__DATA__.
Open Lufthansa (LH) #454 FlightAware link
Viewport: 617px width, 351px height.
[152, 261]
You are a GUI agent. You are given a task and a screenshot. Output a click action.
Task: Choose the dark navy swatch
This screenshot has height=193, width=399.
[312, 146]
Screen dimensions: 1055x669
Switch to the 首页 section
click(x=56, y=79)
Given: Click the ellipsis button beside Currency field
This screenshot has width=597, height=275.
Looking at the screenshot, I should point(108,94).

---

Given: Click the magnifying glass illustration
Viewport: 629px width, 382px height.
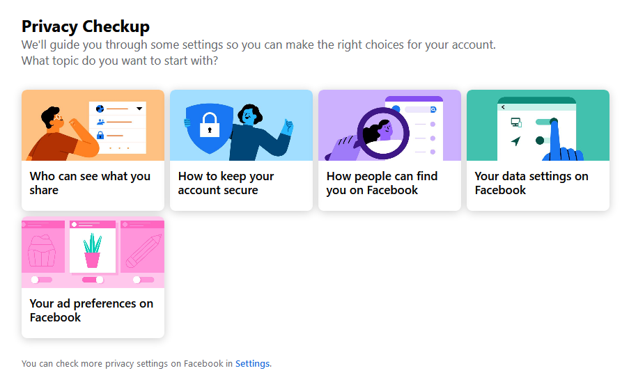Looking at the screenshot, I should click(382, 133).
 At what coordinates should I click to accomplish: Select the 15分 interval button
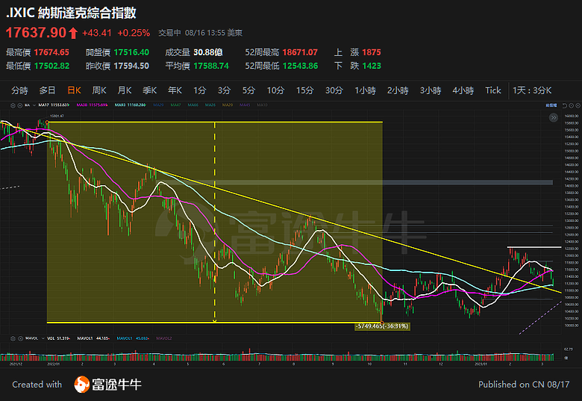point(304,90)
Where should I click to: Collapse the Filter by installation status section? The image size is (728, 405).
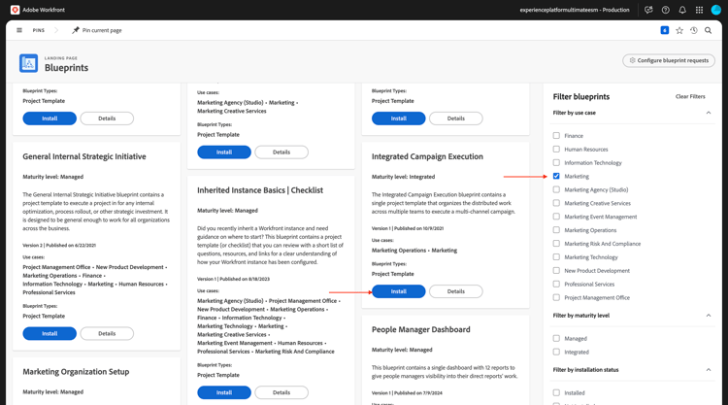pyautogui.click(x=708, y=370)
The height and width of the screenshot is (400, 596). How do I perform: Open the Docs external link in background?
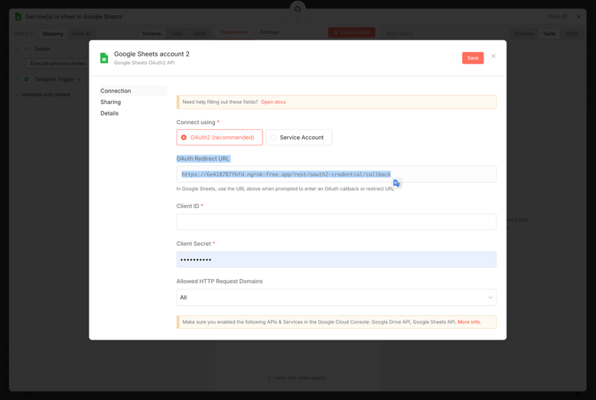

---

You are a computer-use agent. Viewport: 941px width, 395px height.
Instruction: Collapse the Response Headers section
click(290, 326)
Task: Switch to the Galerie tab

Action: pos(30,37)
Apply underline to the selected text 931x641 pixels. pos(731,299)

__DIRECTIONS__.
Copy the listing lines from the one containing "Open Lufthansa (LH) #454 FlightAware link" through the one containing "Looking at the screenshot, I should point(108,94).", keeping both ends and changing nothing.

__RESULT BELOW__.
Open Lufthansa (LH) #454 FlightAware link
Viewport: 617px width, 351px height.
[152, 261]
You are a GUI agent. You are given a task and a screenshot. Output a click action.
Task: Choose the dark navy swatch
This screenshot has height=193, width=399.
[312, 146]
Screen dimensions: 1055x669
Switch to the 首页 section
click(x=56, y=79)
Given: Click the ellipsis button beside Currency field
This screenshot has width=597, height=275.
Looking at the screenshot, I should point(108,94).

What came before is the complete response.